[Congressional Record Volume 140, Number 123 (Wednesday, August 24, 1994)]
[House]
[Page H]
From the Congressional Record Online through the Government Printing Office [www.gpo.gov]


[Congressional Record: August 24, 1994]
From the Congressional Record Online via GPO Access [wais.access.gpo.gov]

 
  TRIBUTE TO NOBEL LAUREATE TONI MORRISON--AN AFRICAN-AMERICAN CROWN 
                                 JEWEL

  Ms. MOSELEY-BRAUN. Mr. President, there are often footnotes to 
history that are overlooked by those who chronicle benchmarks of 
achievement. These are moments to be celebrated and I take this 
occasion to share in a joyful tribute which the extraordinary poet Maya 
Angelou hosts for America on September 3, 1994. Dr. Angelou will 
accomplish what we as a nation have failed to do--and that is to 
embellish for posterity, the life's work and accomplishments of the 
newest Nobel Prize winner in Literature, novelist Toni Morrison.
  Ms. Morrison is the first American woman to win this single honor in 
55 years, the third American over a period of more than two decades, 
and the only African-American ever. As an element of this historical 
backdrop, it is noted that the Nobel Committee of the Swedish Academy 
has selected only two other African-American Laureates since the 
inception of this momentous ceremony--Dr. Martin Luther King, Jr., and 
U.N. Ambassador Ralph Bunche--who both were awarded the Nobel Peace 
Prize.
  Of the numerous tributes which followed the announcement of this 
year's prize for literature, the most animated have been those of her 
peers. In the words of contemporary novelist Alice Walker:

       No one writes more beautifully than Toni Morrison. She has 
     consistently explored issues of true complexity and terror 
     and love in the lives of African Americans.

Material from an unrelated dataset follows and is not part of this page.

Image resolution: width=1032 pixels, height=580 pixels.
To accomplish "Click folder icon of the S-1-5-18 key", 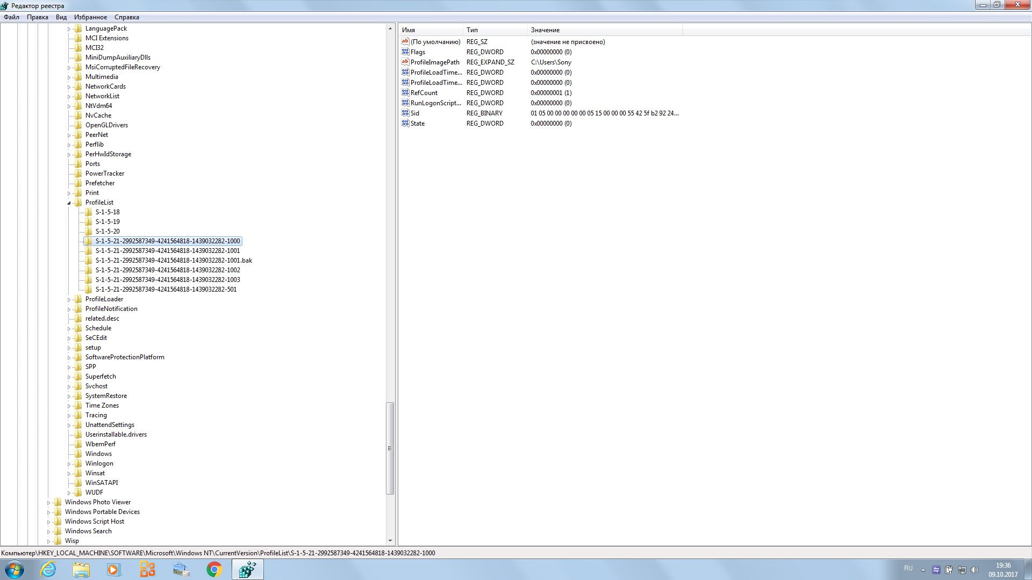I will pos(89,212).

  Indeed the Nobel Committee's announcement stated that ``Ms. Morrison 
gives life to an essential aspect of American reality'' in novels 
``characterized by visionary force and poetic import.''
  Calling her ``a literary artist of the first rank'' the Academy's 
statement went further to say that ``She delves into the language 
itself, a language she wants to liberate from the fetters of race. And 
she addresses us with the luster of poetry.''
  A Princeton University professor, Morrison is the author of ``Song of 
Solomon'' winner of the National Book Critics Award, the Pulitzer Award 
winning ``Beloved'' published in 1987, the critically acclaimed 1992 
work entitled ``Jazz,'' along with other lyrically narrated novels on 
African-American life. The 1993-94 Nobel Laureate in Literature was 
born Chloe Anthony Wofford in Lorriane, OH, shortly after the onset of 
the Great Depression--the second of four children of sharecroppers and 
the granddaugther of an Alabama slave. Reared in a low-income, 
integrated neighborhood, Morrison drew from this experience and the 
nurturing of her parents and inherited a gifted legacy and sense of 
history which permeates her works. Ms. Morrison, not surprisingly, 
learned to read at an early age and was the only child in her class to 
enter first grade with that skill. She would later earn a bachelor's 
degree in English from Howard University in Washington, DC, and a 
master's degree in English from Cornell University.
  Her academic career would span both historically black colleges and 
universities including Texas Southern University in Houston, and Howard 
University as well a New York State University campuses at Albany and 
Purchase, NY. Ms. Morrison would also distinguish herself in the 
publishing field through her work as an editor at Random House in 
Syracuse, NY and as a prolific essayist and playwright.
  Toni Morrison, through her creative genius and vision has shown us 
how our culture teaches us and how our past can influence our future. 
She gives us the promise of good things to those who are true to their 
cultural ancestry. Through this tribute, which I offer here in the 
Senate and on behalf of the Congressional Black Caucus, we express our 
gratitude for her commitment to literary excellence and inspiration. 
For Mr. President, in ways that few others have, Toni Morrison gives us 
inspiration to prevail in times where there is only the beauty and 
integrity of our language, our spirit, and our history to sustain us.